现在南华寺纪念六祖主要是借用两个契机:惠能的生诞和忌辰。这两个契机很好。我想补充一个经常性的想法,一年365天是否可以结成一个圆环?因为四季是循环的,在两个契机点上连成线,变成一个圆圈,就是举办一些经常性的活动,比如禅修班、自驾车祈福游等都很好,这样宣传了禅学,让更多的人懂得身心的和谐,让自己活得更轻松,如果每个人都成“佛”的话,中国十几亿人口就十几亿佛,那我们国家就和谐了;如果世界60亿人口60亿佛的话,那世界就没有战争了。在文化这一块,是作为中华文化的主脉之一;从经济上看,也能推动当地的经济发展。现在地球可用空间越来越小,交通的发达,原来是不可能做到的事情,现在成为可能。

第二个好处在于这个活动本身,在政治上与社会和谐息息相关的。现在社会最大的问题就是:在全球经济一体化、全球的社会高度商品化以后,每个人都身心疲惫,像一只忙碌的无头苍蝇,一天到晚累得要死,但是不知道是为了什么?为名忙?为利忙?但是名和利都只是一个过程,离人生的目的越来越远。比如我们的高度开发,破坏了地球的生态平衡。但是在禅学上讲究的是一种融合和合理,这从文化上是对我们整个中华文化思想一个巨大的贡献。

现在我们讲的弘扬禅学,需要各种各样的方法和手段,甚至是很入世很时髦的手段,包括拍电视剧、利用最先进的科技等等。电视剧也可以编得很有意思,有一些合理的发挥。这些都是入世的手段,只要符合它的宗旨都是好的。举行的一切纪念活动都是方便法门,一切都是手段,都是为了宣传好禅学。纪念大会、弘法大会、专业的禅修、各种晚会、音乐剧、电视剧,一切都可以用来宣传的,只要宣传得对头,我觉得都是好的,这是从内容上来说,是有好处的。现在地球过度开发,造成现代人的思想空虚、精神紧张,人们发现禅宗是疗效最好的一味治疗剂。可以预料,将来禅宗在世界的影响还会再扩大和加深。所以,我觉得现在曲江、新兴等地在做这方面的事情,都是为中华文化扩大其在世界的正面影响,都是一个非常好的举措,也可以说是广东的一个文化品牌。

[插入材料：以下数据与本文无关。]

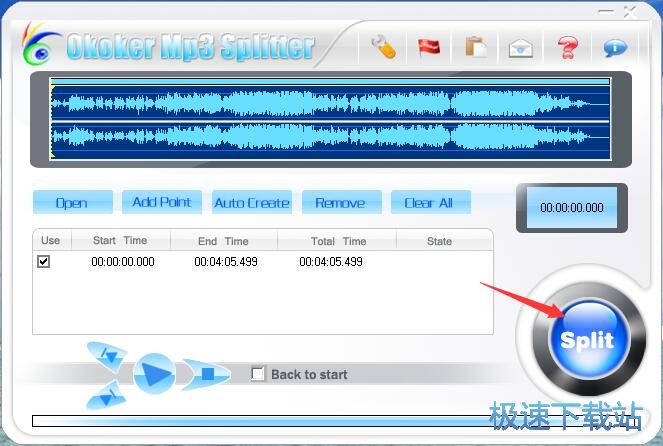Open help with red question mark
The image size is (663, 446).
[568, 47]
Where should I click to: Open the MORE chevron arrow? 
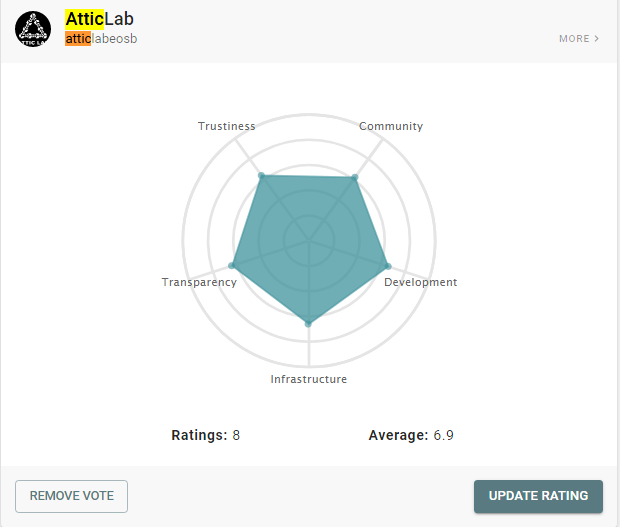click(596, 38)
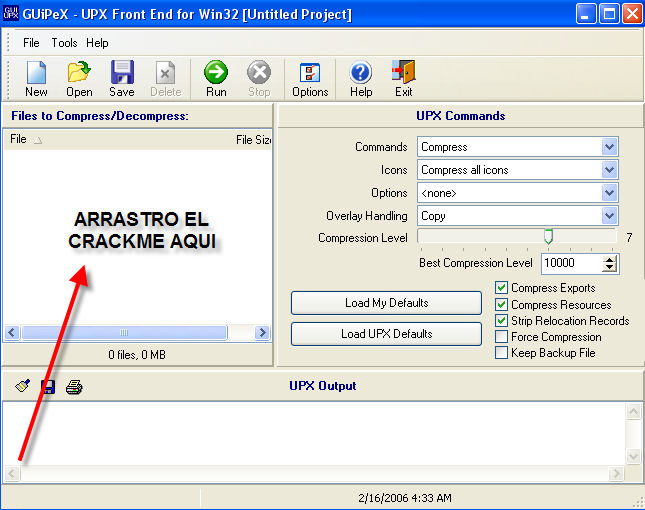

采访快结束的时候,雷铎告诉我们说他八十年代曾两次到过南华寺,并在他的一本书《中国铁路协奏曲》里引用了南华寺的两个典故:第一个是在南华寺内的一面墙上有三个字“闻思修”;第二个是南华寺入门两侧的“四大天王”,弹琵琶的那个天王的琵琶上是没有弦的。“文思修”是通过听、通过想来达到一种感悟,站在禅宗的角度理解,音乐不在外面,而在你心里,就是所谓“仁者心动”了。看得出,这位学识渊博且又十分谦虚的著名学者不但对禅宗文化的研究如此精通,而且对供奉着六祖真身的南华寺有着深深的感情。